工房通信 悠悠: 木工家具職人の現場から

可もなく不可もなく(チェリーの製材)

もっと早くやっておくべきだったが、いくつかの理由で、梅雨間近のこんな時期になってしまった。

さほどの太さのものではなかったが、ストーンとした素直な樹形でもあったので、勧められるままに買ってしまった。
3本のチェリー材の製材。

割って、積んで、乾かす、これらは梅雨入り前に終わらせるのはもちろんのこと、初期段階の天然乾燥を済ませておくことが必須の要件になってくる。
5月初旬であればぎりぎりのところか。

昨日はフィリピンで9名の犠牲者を出しつつ北上してきている台風1号の余波を受けて荒れた陽気になるとの予報。
ここ静岡では真夏日を超えようという、全国1の記録的気温上昇であったようだ。

粉塵対策を考慮してのフード付きの作業着も、厚手の軍手も、蒸れて邪魔くさい。
静岡市内では34度まで上がったというので驚く。

しかし懸念された雨はさほどではなく、朝1番での製材作業はほとんど影響も受けずに済ますことができた。

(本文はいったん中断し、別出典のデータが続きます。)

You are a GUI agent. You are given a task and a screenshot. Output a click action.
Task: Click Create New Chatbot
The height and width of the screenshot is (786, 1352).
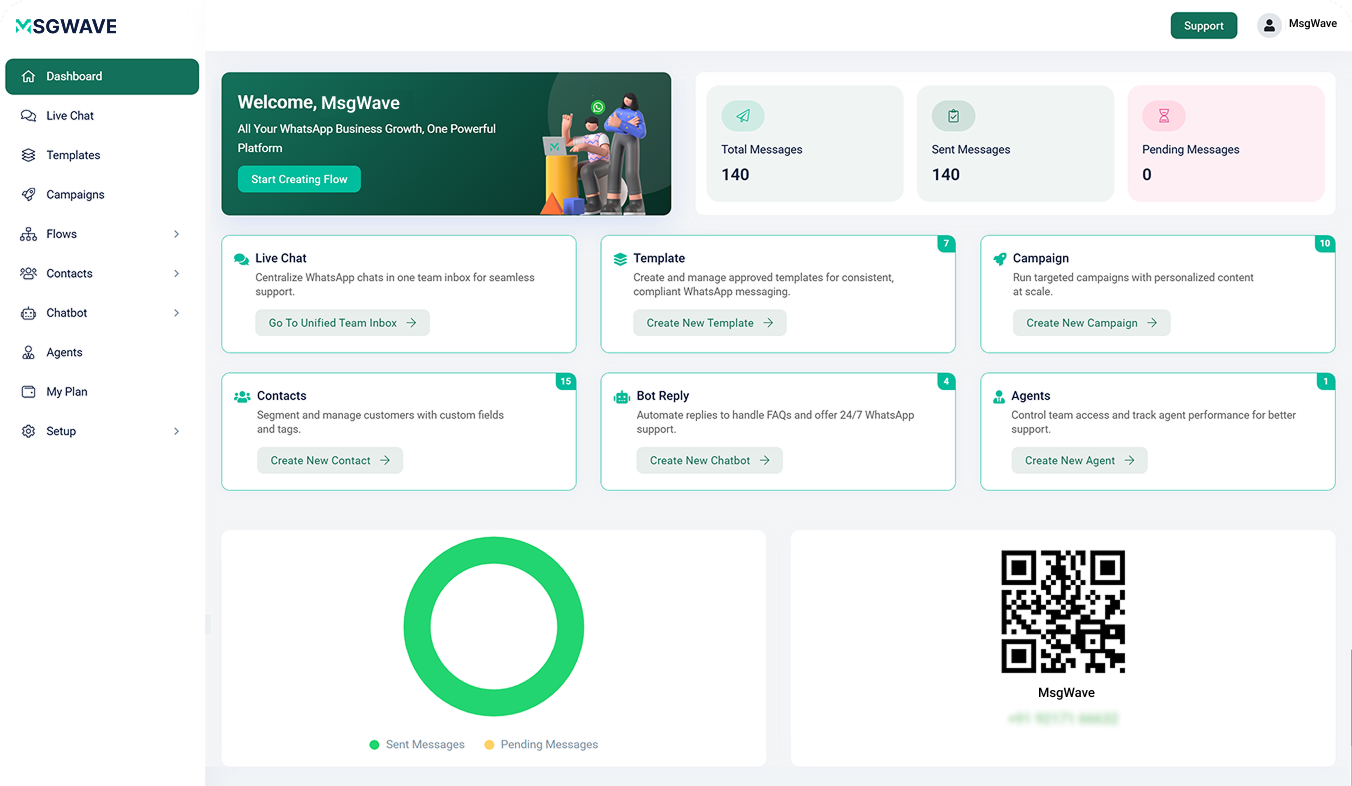[709, 460]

結果は可もなく不可もなく、といったところか。(まるで自分の人生みたいだって?)
1本を柾目で割り、残り2本をまるっぴき。
うち1本は、内部に隠れていた大きな節の欠陥があり慌てさせたものの、まずまず良い製材だった。

終了後、予定外のものだったが、うちの帯ノコでは手に余る幾枚かの板の再製材をやってもらう。

1.3寸、1.2尺ほどののウォールナット乾燥材2枚を2つ割り。
5分ほどに上げ、キャビネットの鏡板に。
予定になかった製材だったが、快くサービスの範囲内でやってくれた。

甘えついでに、4寸ほどの玉杢ケヤキも2つ割り。
これは顧客からの預かりモノ。
何か適当に作って欲しいとの曖昧な依頼品。

汚い短コロだったが、1枚、皮を剥くと、惚れ惚れする玉杢が顔を出す。
芯に近い側は杢も薄れるが、何を作ろうか?

このK製材、創業から3代目の社長だが、周囲の製材屋がパタパタと業務を畳む中、営業熱心に切り盛りしているところが好ましい。
職人さんもベテラン揃いのようで安心して任せられる。